** BEGIN RECORDS PROVIDED **

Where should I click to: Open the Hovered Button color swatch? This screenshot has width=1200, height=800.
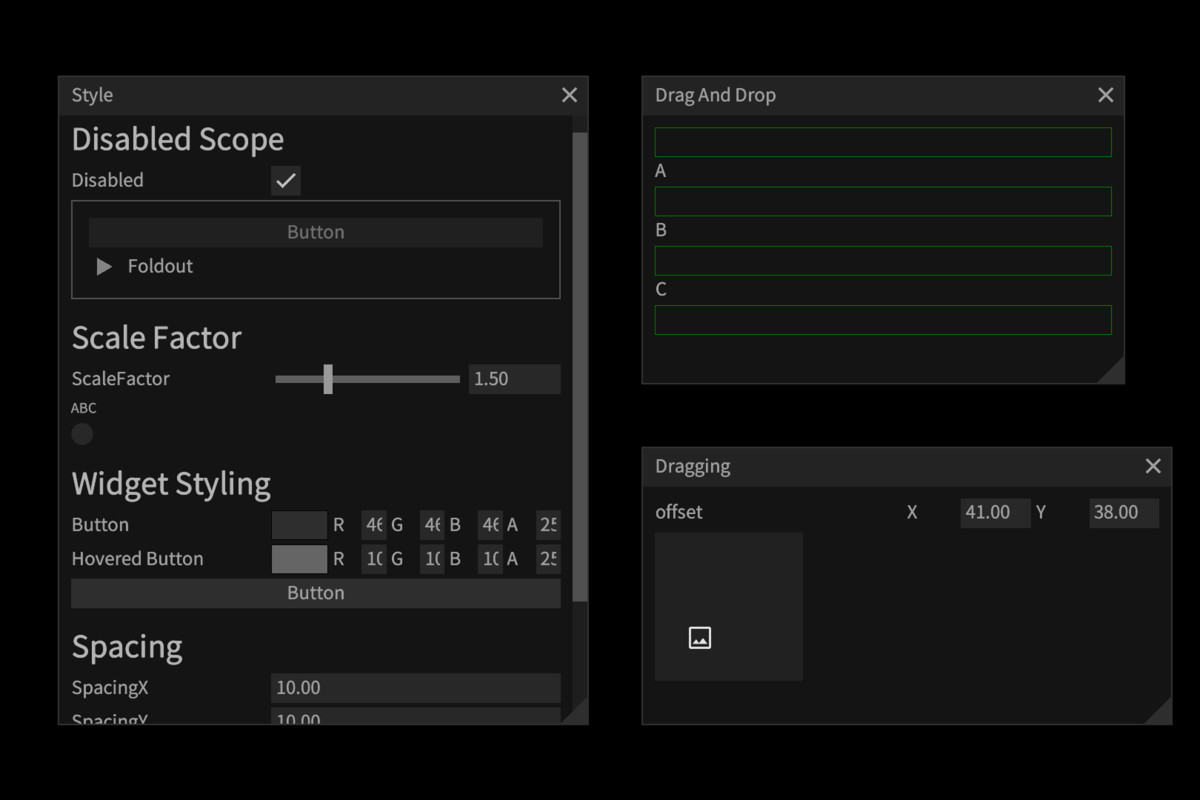point(299,559)
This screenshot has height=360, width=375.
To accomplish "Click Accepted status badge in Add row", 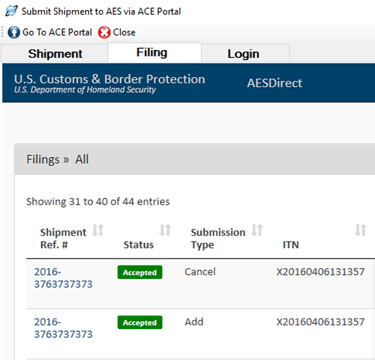I will [x=140, y=322].
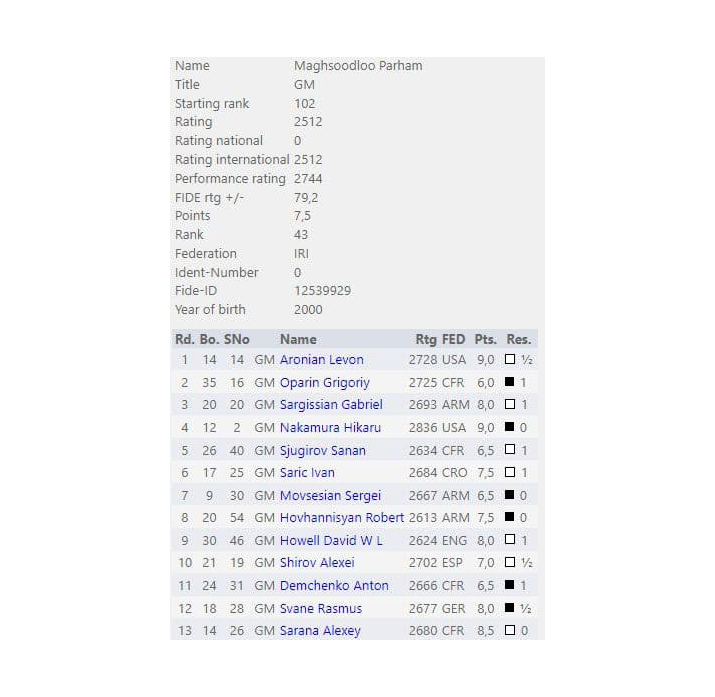Screen dimensions: 715x697
Task: Click the Rtg column header
Action: [426, 339]
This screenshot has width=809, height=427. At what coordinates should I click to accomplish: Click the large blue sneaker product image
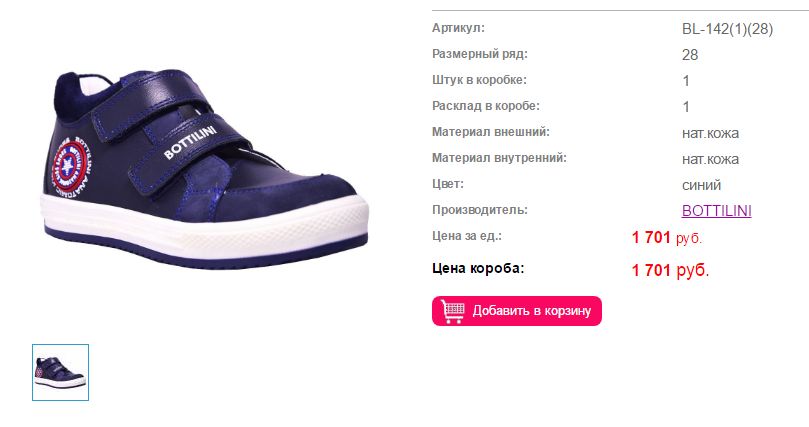[205, 168]
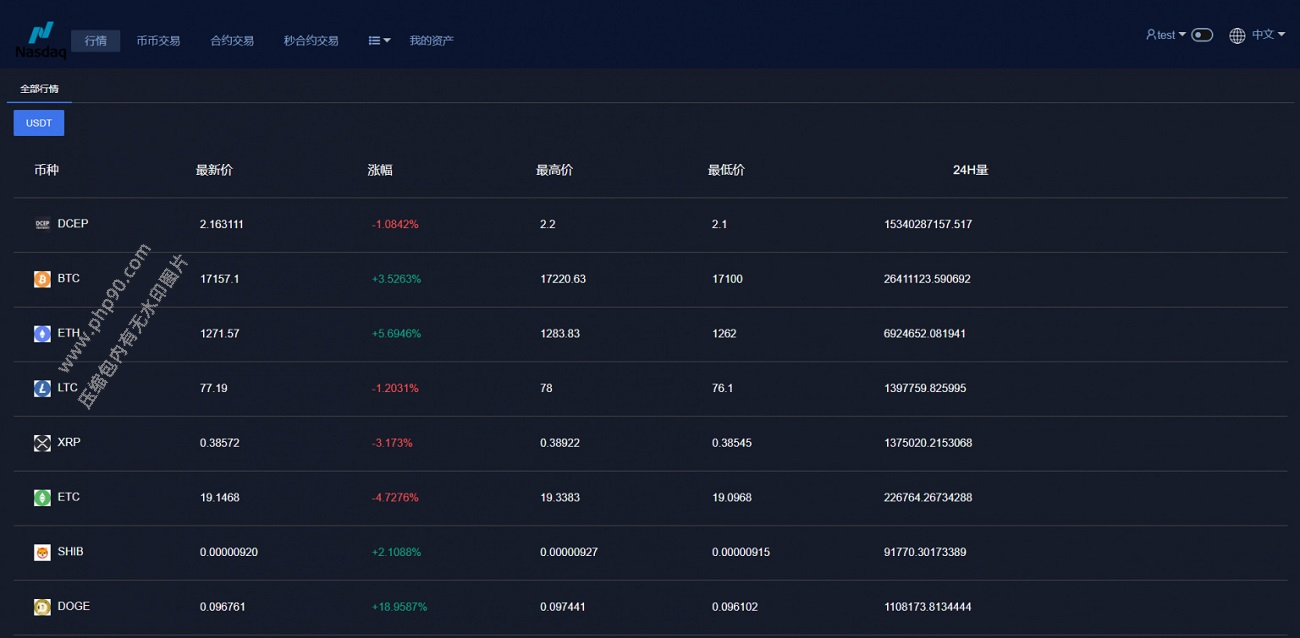Screen dimensions: 1300x638
Task: Click the DCEP coin icon
Action: [42, 225]
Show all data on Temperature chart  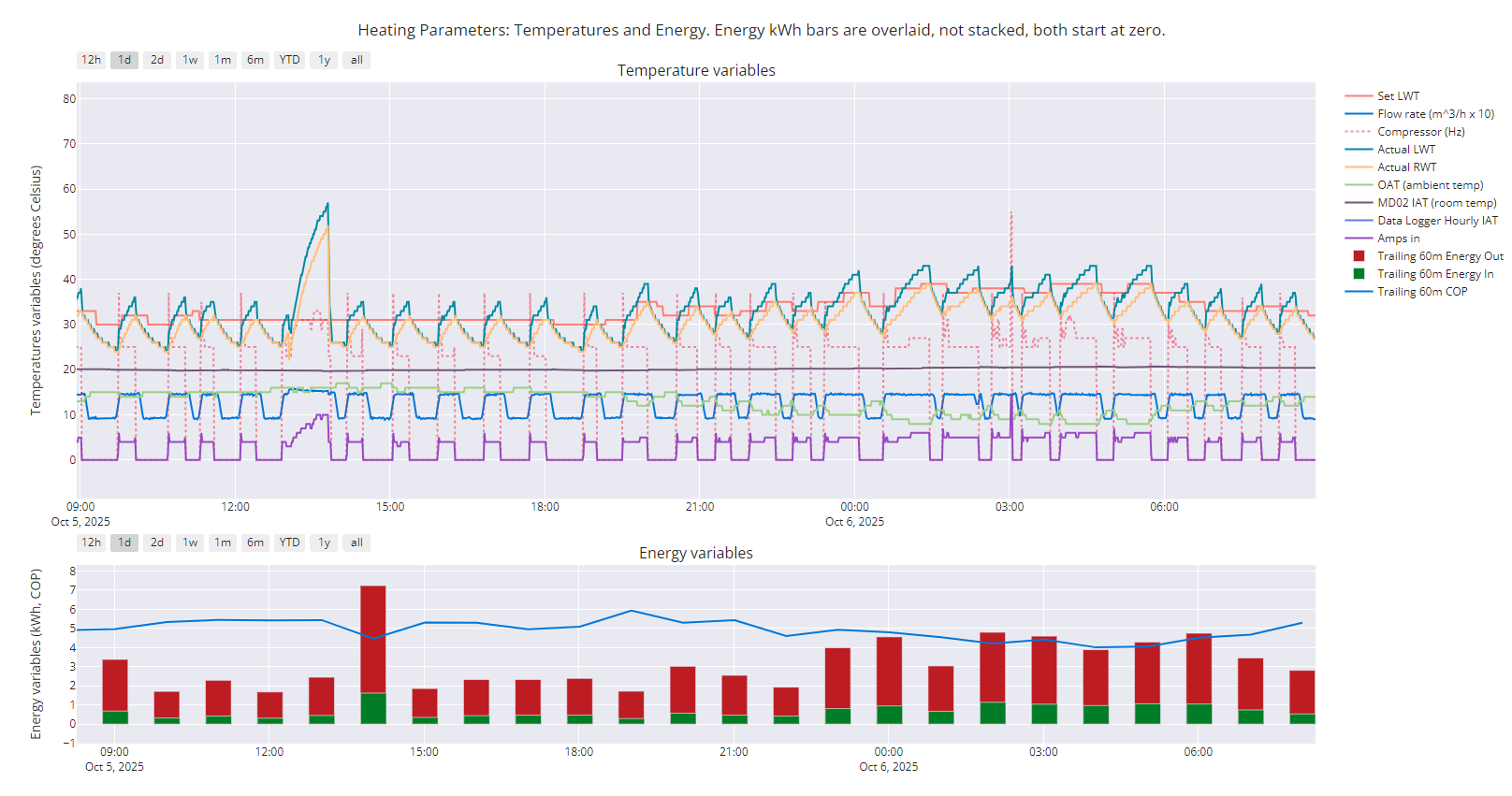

** END RECORDS PROVIDED **

### DO THIS
Please reproduce the lines verbatim, from the one containing "This screenshot has width=809, height=427." down to the last line, leaving out the pictures.

### ANSWER TO THE PROBLEM
This screenshot has width=809, height=427. At what coordinates should I click to accomplish: Click the large blue sneaker product image
[205, 168]
Screen dimensions: 1300x638
Task: Click the DCEP coin icon
Action: [42, 225]
Show all data on Temperature chart  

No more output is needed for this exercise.